Solrcloud 4 inconsistent results count-commitwithinms issue:
SolrCloud, a distributed search platform, is known for its scalability and real-time indexing capabilities. However, when dealing with high data loads and high query frequencies, it can sometimes returns inconsistent results in terms of document counts, especially during peak data ingestion periods. In this blog post, we’ll explore an issue with SolrCloud 4.10 and discuss a solution that might help you achieve consistent results.
The Challenge:
This scenario I faced with a SolrCloud v4.10, with a collection containing four shards, two replicas, and five ZooKeeper nodes. The collection is responsible for providing real-time data ingestion and search capabilities, running both processes simultaneously.

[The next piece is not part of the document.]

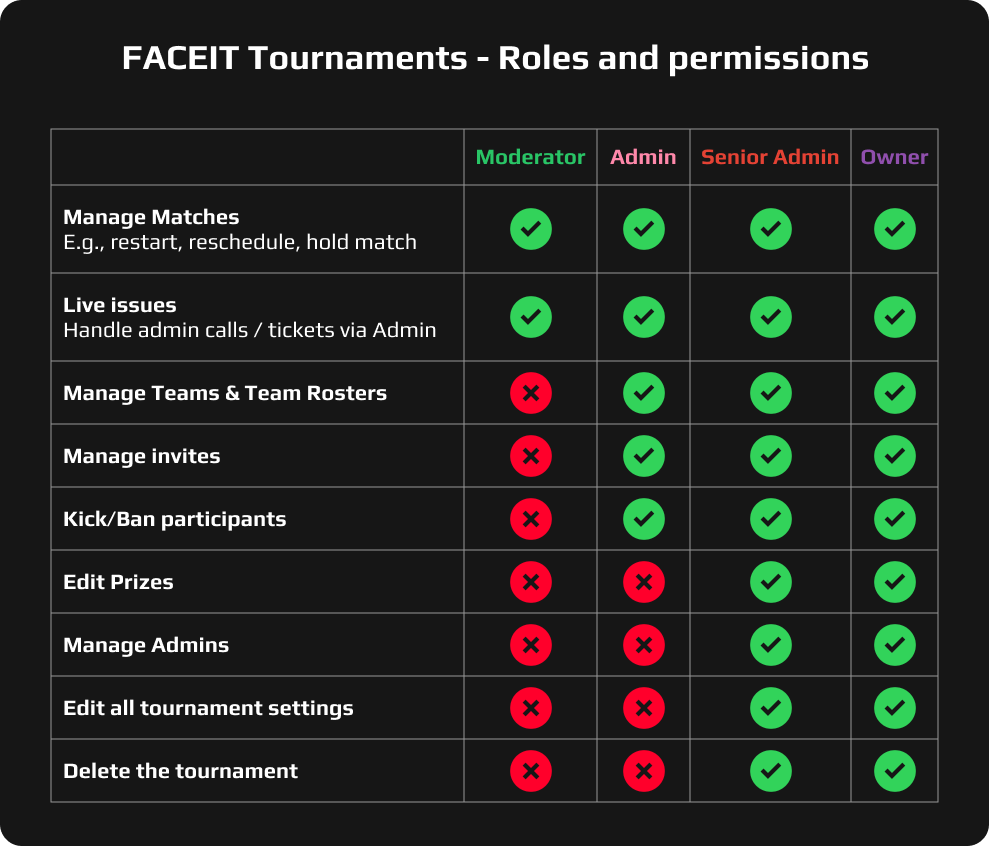Image resolution: width=989 pixels, height=846 pixels.
Task: Click Senior Admin's check for Edit all tournament settings
Action: click(770, 708)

On a daily basis, the system handles around 2-3 million insert and update operations, resulting in a total document count exceeding 80 million.

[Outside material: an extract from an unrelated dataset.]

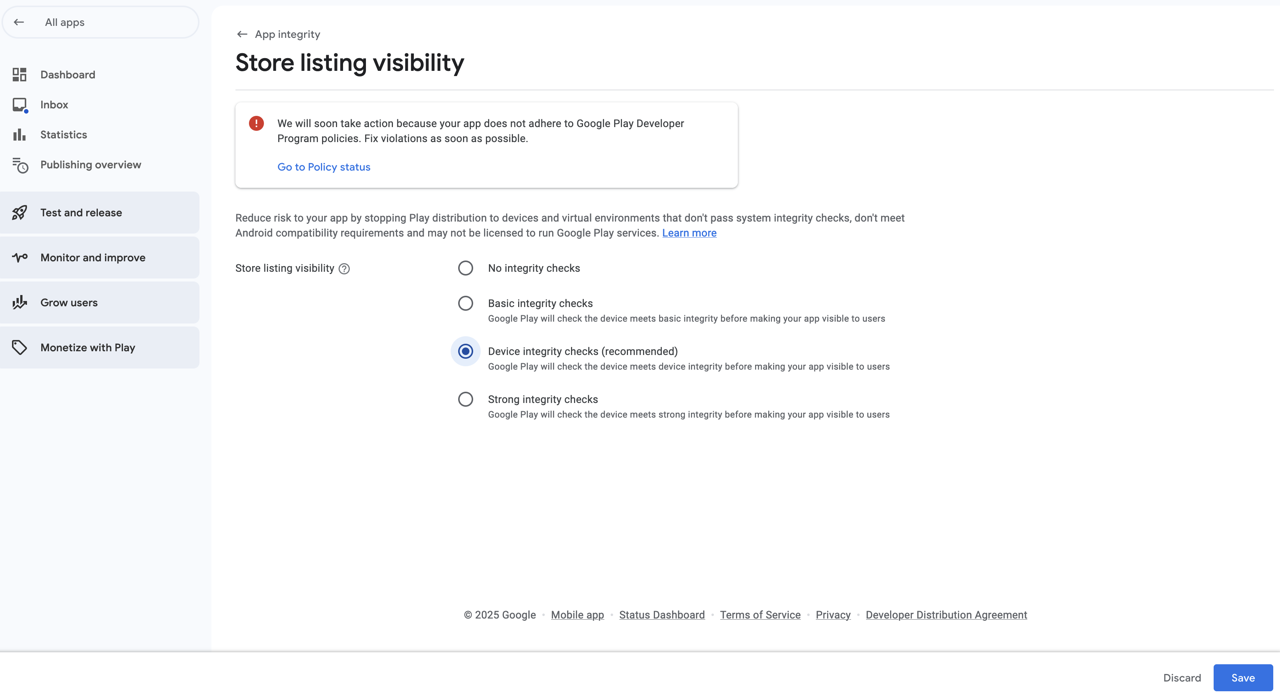This screenshot has height=695, width=1280.
Task: Click the back arrow beside All apps
Action: (19, 21)
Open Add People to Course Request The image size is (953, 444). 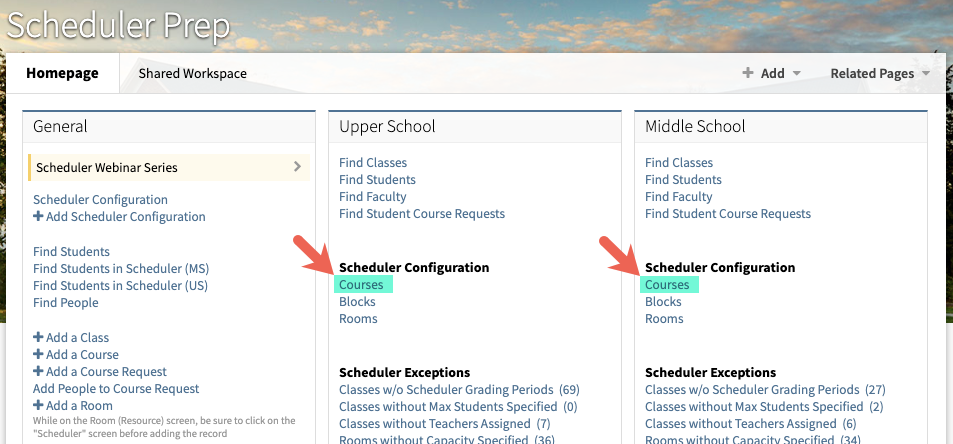click(x=116, y=389)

This load cause inconsistency in document counts returned by Solr during peak data ingestion times. A simple query to retrieve the document count using the ‘numFound’ variable often shows significantly fewer documents than are actually present in the Solr index. This inconsistency can have business impact, especially when the system relies on accurate data retrieval.
Sample query:
for i in `seq 1 50`; do curl 'http://localhost:8888/solr/OPTUM/select?q=\*:\*&wt=json&indent=true'|grep numFound|rev|cut -d'{' -f1 |rev done
The response numfound
variable shows sometime very less documents count then actually present in solr.
The Solution:
While the root cause of this issue might be challenging to pinpoint precisely, a temporary workaround has proven effective in mitigating the problem. The workaround involves making adjustments at the Solr configuration level rather than the client-side. More specifically, modifying the commit strategy settings within Solr’s configuration.
<autocommit>
<maxtime>15000</maxtime>
<opensearcher>false</opensearcher>
</autocommit><autosoftcommit>
<maxtime>2000</maxtime>
</autosoftcommit>
In conclusion, this solution helped with achieving consistent results, especially during peak data ingestion times, is crucial. While the exact cause of inconsistent document counts may remain elusive, adopting the workaround mentioned above can provide a viable solution.